### SUPPLIED DATA
============

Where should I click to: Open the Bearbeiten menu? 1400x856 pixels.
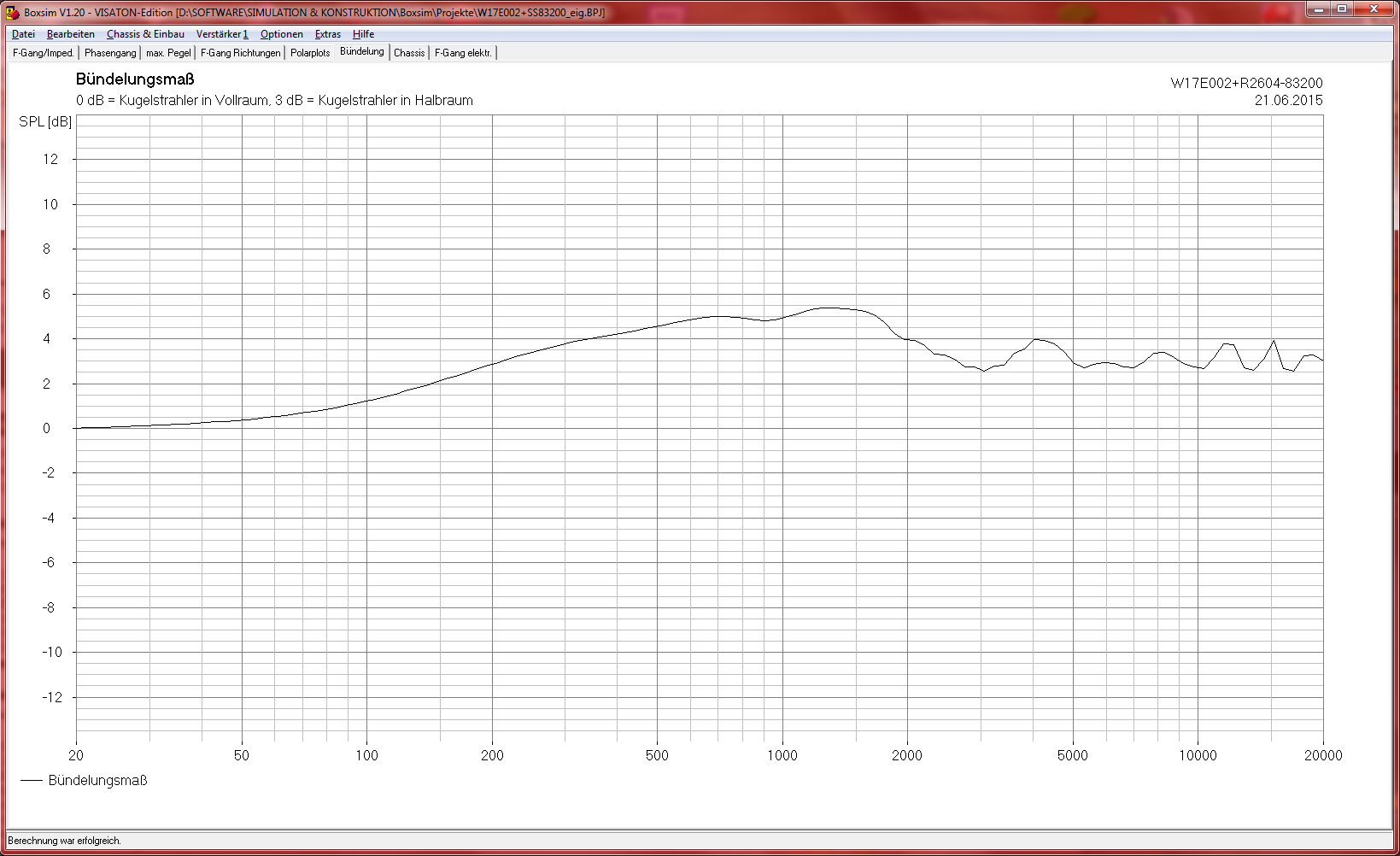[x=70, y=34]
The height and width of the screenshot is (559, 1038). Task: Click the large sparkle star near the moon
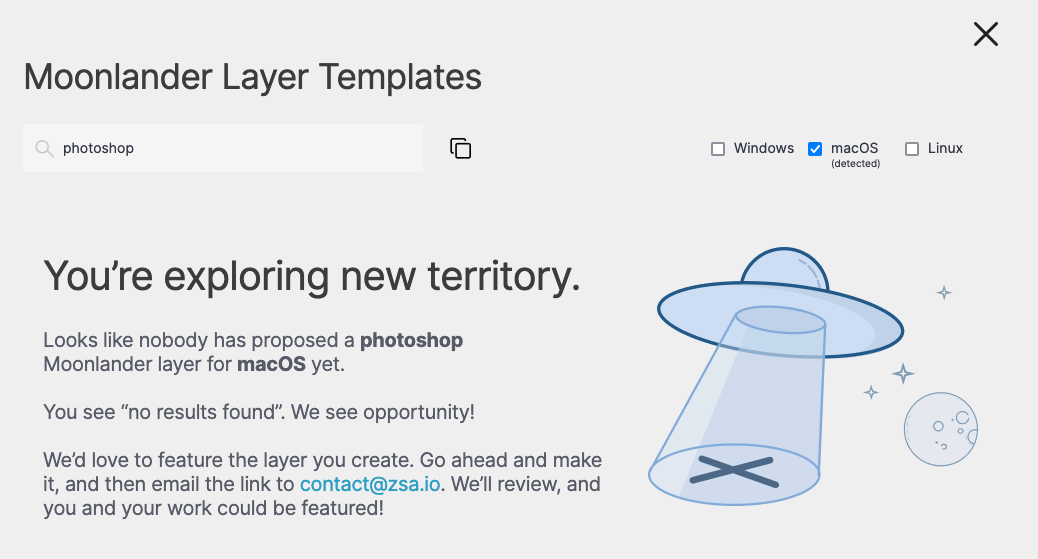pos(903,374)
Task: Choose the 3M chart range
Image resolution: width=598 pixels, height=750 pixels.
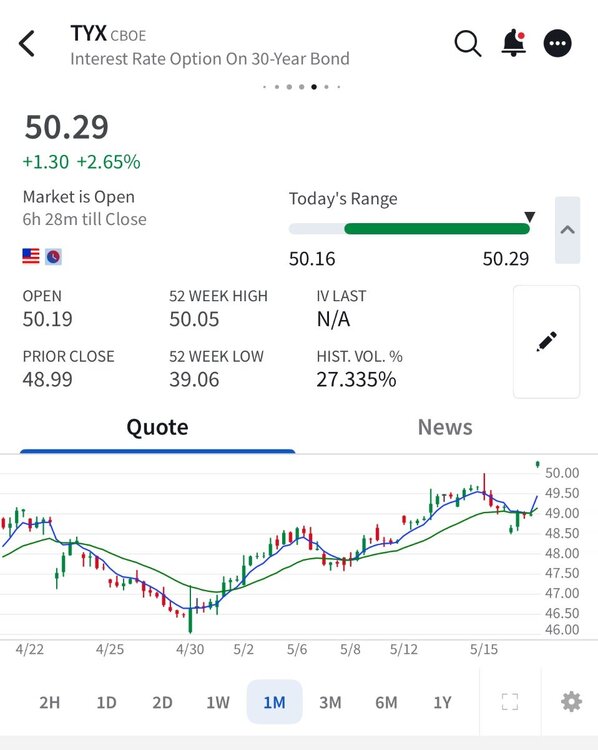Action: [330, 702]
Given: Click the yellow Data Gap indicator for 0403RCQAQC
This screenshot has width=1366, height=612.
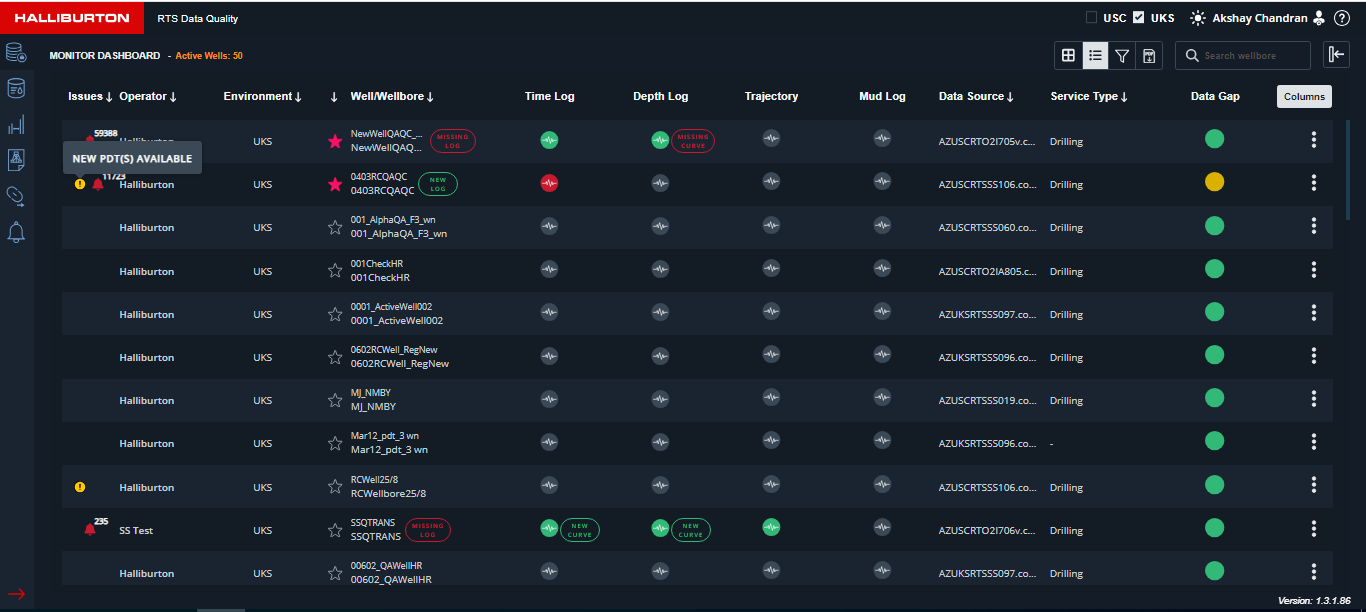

============

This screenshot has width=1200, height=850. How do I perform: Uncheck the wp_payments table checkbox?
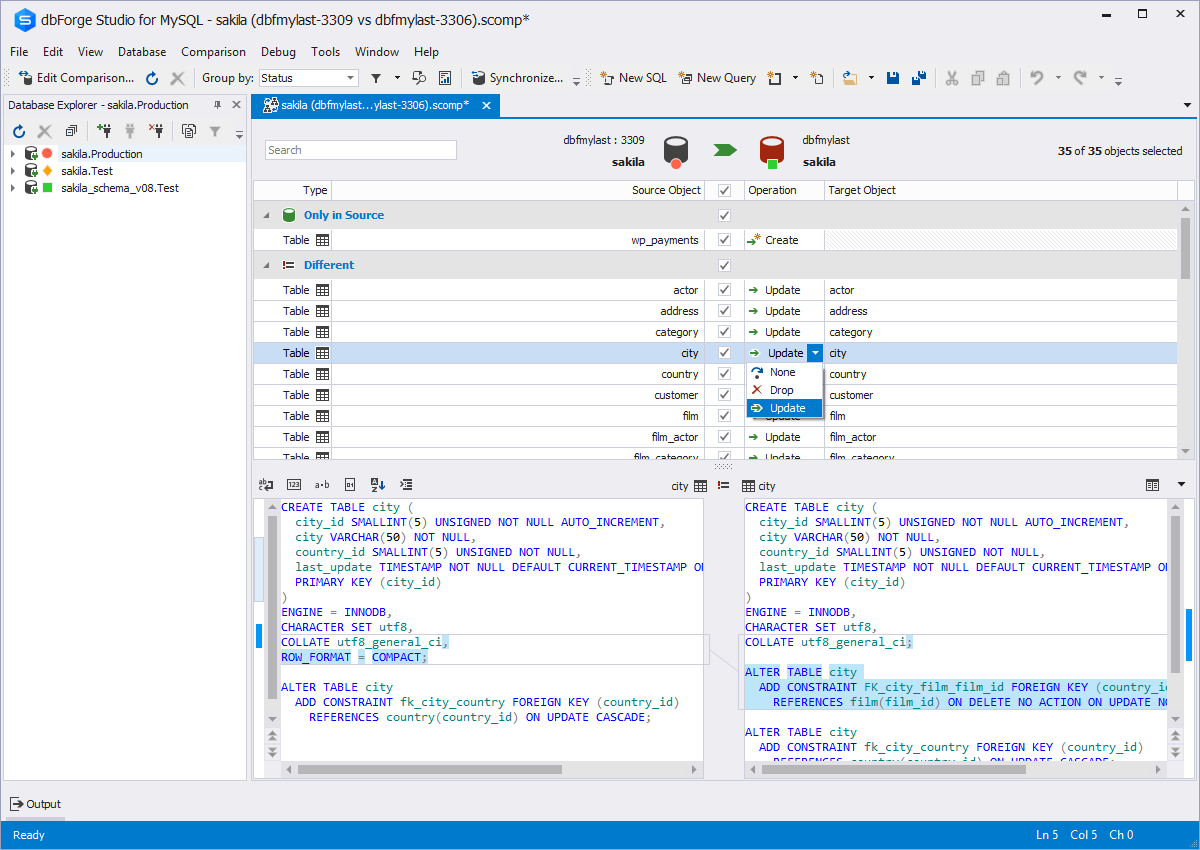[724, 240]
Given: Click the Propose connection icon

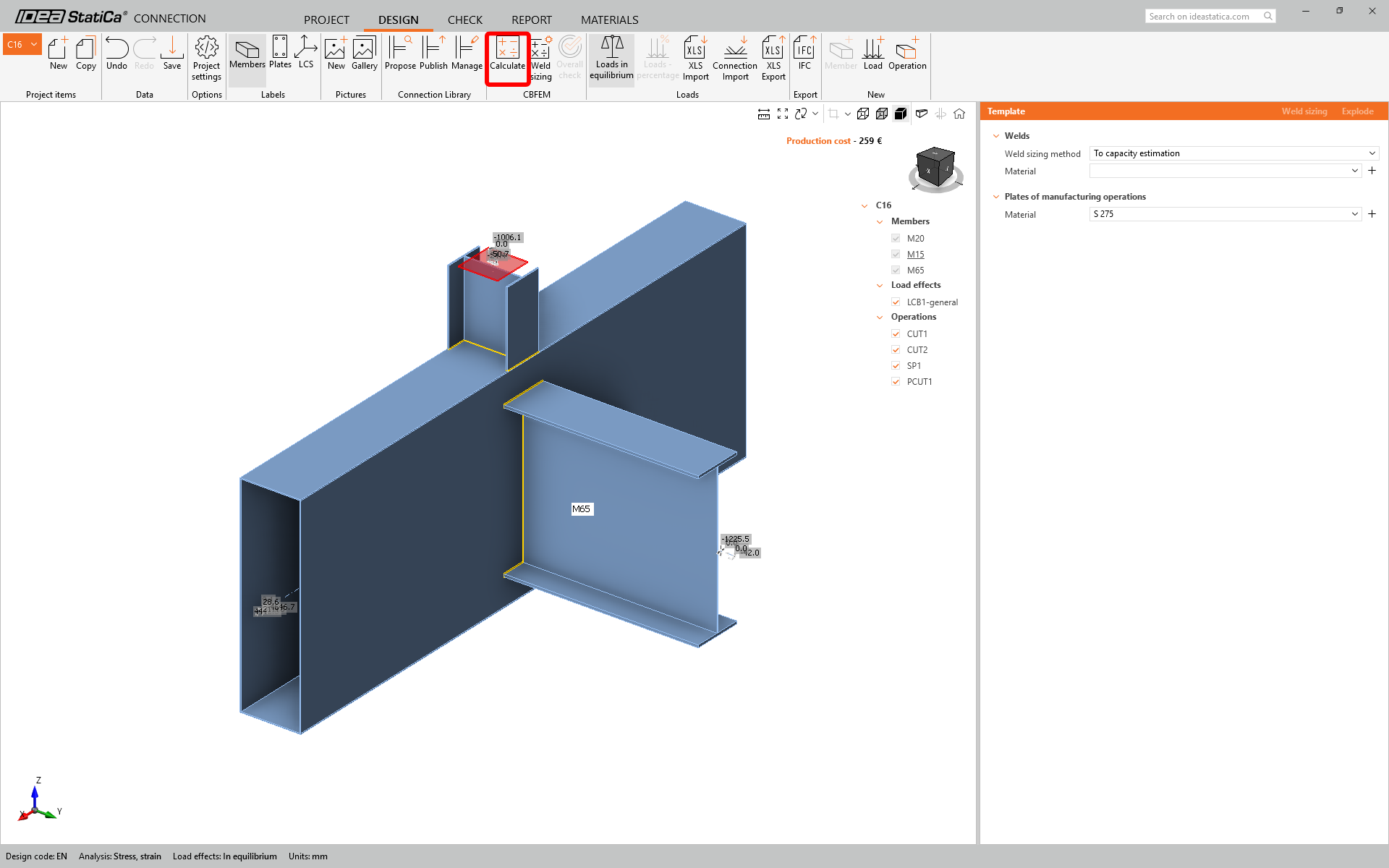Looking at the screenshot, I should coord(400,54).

============

### YOUR TASK
Nothing but the lines from the one with "Image resolution: width=598" to the one with "This screenshot has width=1366, height=612." above, both included, should be transcribed, exactly and without pictures.

### COMPLETED EXERCISE
Image resolution: width=598 pixels, height=750 pixels.
Action: [330, 702]
Given: Click the yellow Data Gap indicator for 0403RCQAQC
This screenshot has width=1366, height=612.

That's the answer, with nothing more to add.